MDOT planned an action-packed toll-lane summer to clinch the Governor’s deal. June: Dump 26,000+ pages of rushed/incomplete/illogical/opaque documentation on the public. July: Declare the public review period over. August: Get a hearty thumbs-up from the federal government and start writing construction contracts for approval before Hogan leaves office.
It’s not working out so well:
Opposition to the toll-lane scheme is broader, fiercer, and more knowledgeable than MDOT and Governor Hogan ever expected (see outstanding examples below).
As of this writing, the Federal Highway Administration is continuing its due diligence, reviewing the project’s Final Environmental Impact Statement to ensure it meets federal requirements. (It doesn’t – see the latest evidence below.)
MDOT’s private partner, toll-lane giant Transurban, STILL doesn’t have a construction contractor despite shortlisting three bidders a year ago. Something is not right.
And time is running out. Governor Hogan leaves office in the beginning of January. Candidates Wes Moore, Brooke Lierman, and others at all levels of government do not want to claim this harmful project as their own.
Back in 2018, grassroots activists and elected officials planted the seeds for evidence-based opposition to the toll-lane scheme. The evidence keeps piling up and the opposition keeps growing. Thank you for your part in all of it.
ACTION ITEM
Until the day the toll-lane project is withdrawn, we need to keep broadcasting what’s at stake. Your person-to-person and social media sharing are a key part of the grassroots effort. You’ll find the latest revelations in the Sierra Club’s scathing analysis of MDOT’s Final Environmental Impact Statement (FEIS). The analysis helps lay the foundation for legal action.
Choose topics that grab you from the Table of Contents (pp. v-vi), then share what you learn as widely as you can. Shockers include:
MDOT’s latest efforts to nullify the public voice (text pages 3-11).
Evidence of manipulation of traffic models. Confirmation of increased travel times and new/worsening bottlenecks (pages 11-20).
New info on serious public health risks and MDOT’s failure to disclose them (pages 20-25).

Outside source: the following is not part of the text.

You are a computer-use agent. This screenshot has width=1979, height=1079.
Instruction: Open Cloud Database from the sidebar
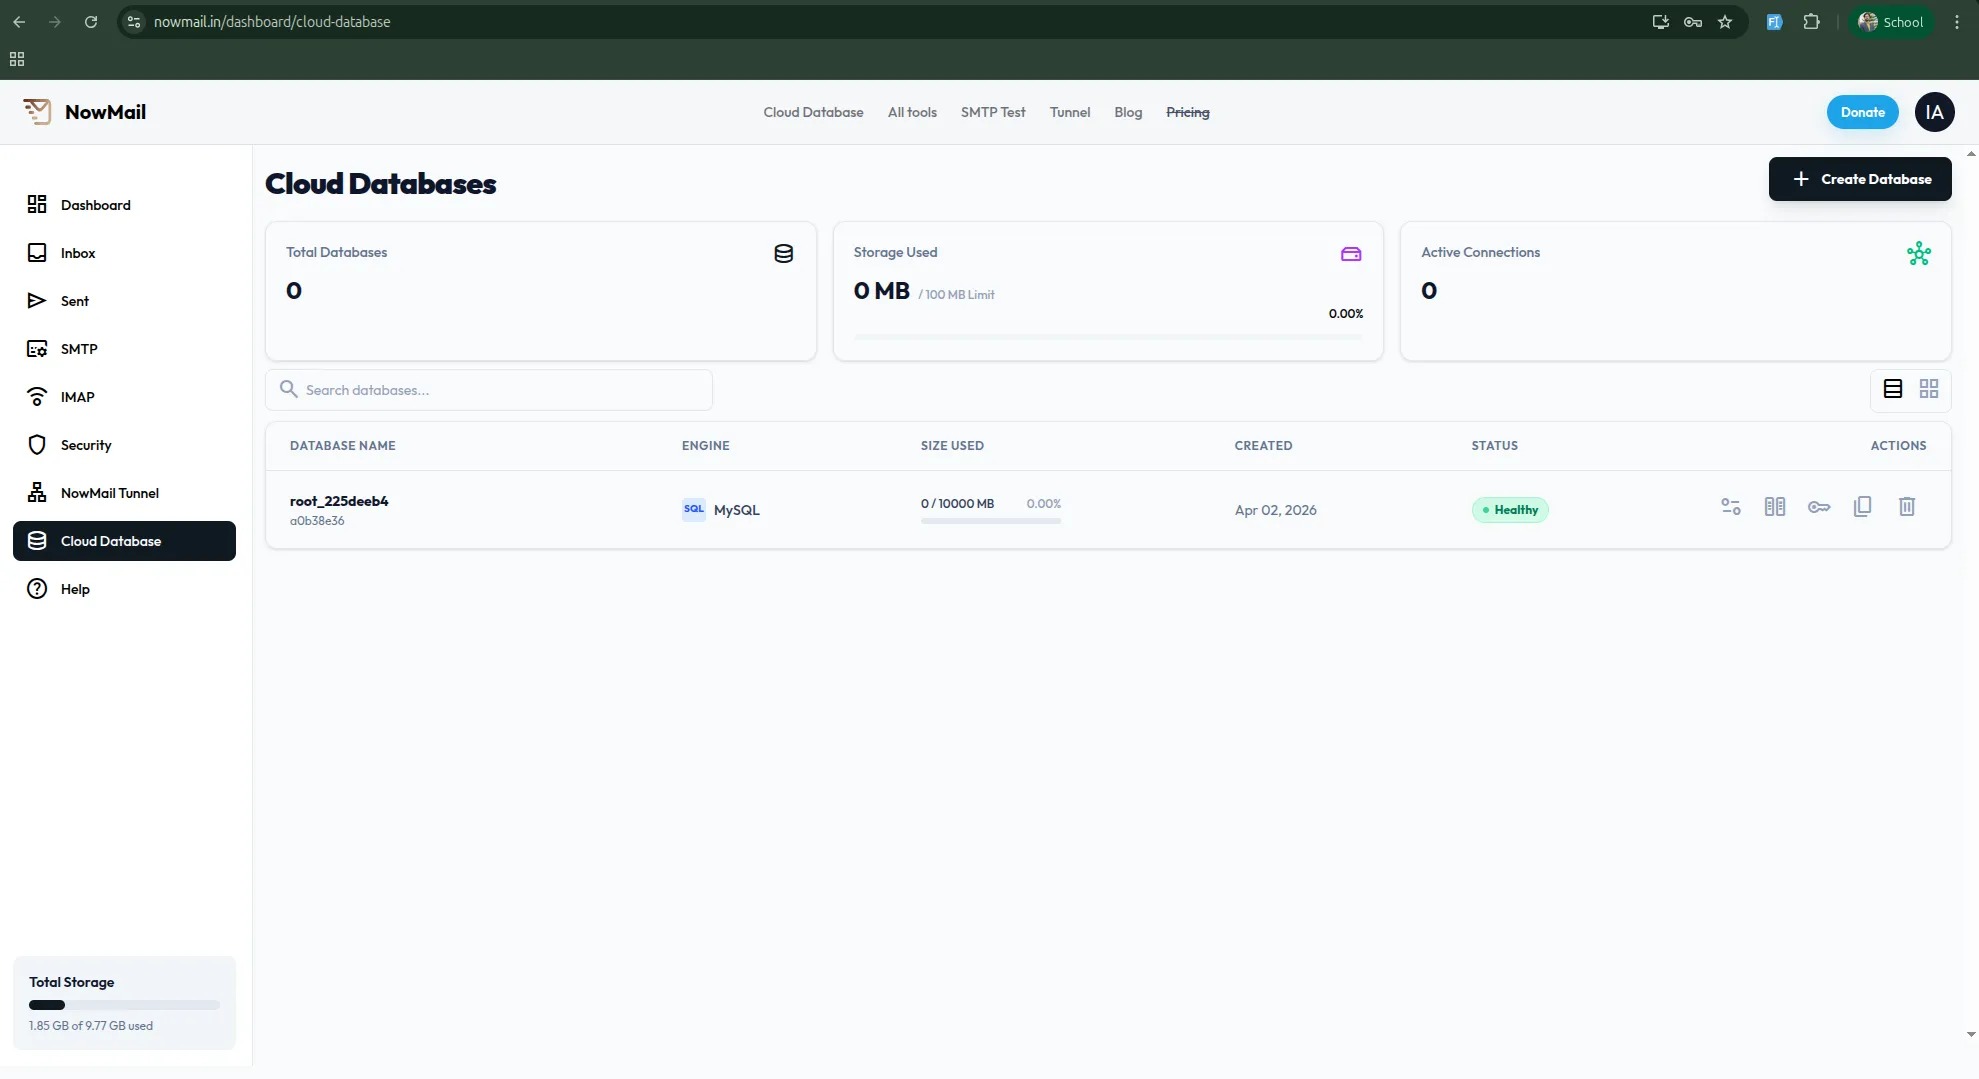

Our determined coalition never lets up
Just last month, hundreds of you urged USDOT Secretary Pete Buttigieg to require a public comment period for the FEIS. Requesting the same thing at approximately the same time were the Montgomery County Delegation to Annapolis; Montgomery County Executive Marc Elrich`; 62 advocacy groups, activist organizations, and Maryland mayors in a joint letter; and from Rockville, Mayor Bridget Newton and Councilmembers Monique Ashton, Beryl Feinberg, David Myles, and Mark Pierzchala.
The Sierra Club’s extensive, expert analysis of the 26,000+ page FEIS was put together in under a month by a dedicated, multidisciplinary team of legal and technical subject matter experts, professional and volunteer advocacy leaders, citizen activists, and more.
The Chair of the Maryland-National Capital Park and Planning Commission, Casey Anderson, sent a letter last week asking MDOT and the FHWA for more time to review the potential environmental impacts of the project.
Our partner and chair of the Maryland Transit Opportunities Coalition, Ben Ross, called out the possibility of fraud in MDOT’s traffic modeling: Toll Lanes Critic Accuses MDOT of “Scientific Fraud” in Key Report.
Our partner Gary Hodge, vice chair of the Maryland Transit Opportunities Coalition, exposed the dangers of turning over public infrastructure to a private entity that looks only to its own gain.
Speedy when they want to be, but slooow in getting back to us
MDOT took 585 days (p. 8) to respond to the public officials, agencies, and members of the public (you!) who collectively submitted 2,909 comments about the Draft EIS. They took 199 days to respond to the 2,138 public comments about the Supplemental DEIS. Absurd!
If you jump through enough hoops, you can find your own comment and MDOT’s response (often just a reference to another section) in the 13 files of Appendix T of the FEIS. Start at the index (p. 2). Good luck.
Not the Washington Post again!
In its 19th hand-wringing editorial in support of Maryland toll lanes, the Post went after the Federal Highway Administration for doing its job and taking time to review the FEIS. The Post, like Governor Hogan, wants ASAP approval of the toll-lane project for reasons that seem to have nothing to do with real congestion relief or effective transportation planning. If those were the Post’s goals, the editorials would be quite different. More like this new one in the Baltimore Sun: “Controversial Maryland toll lane project best kept on the shelf until 2023”.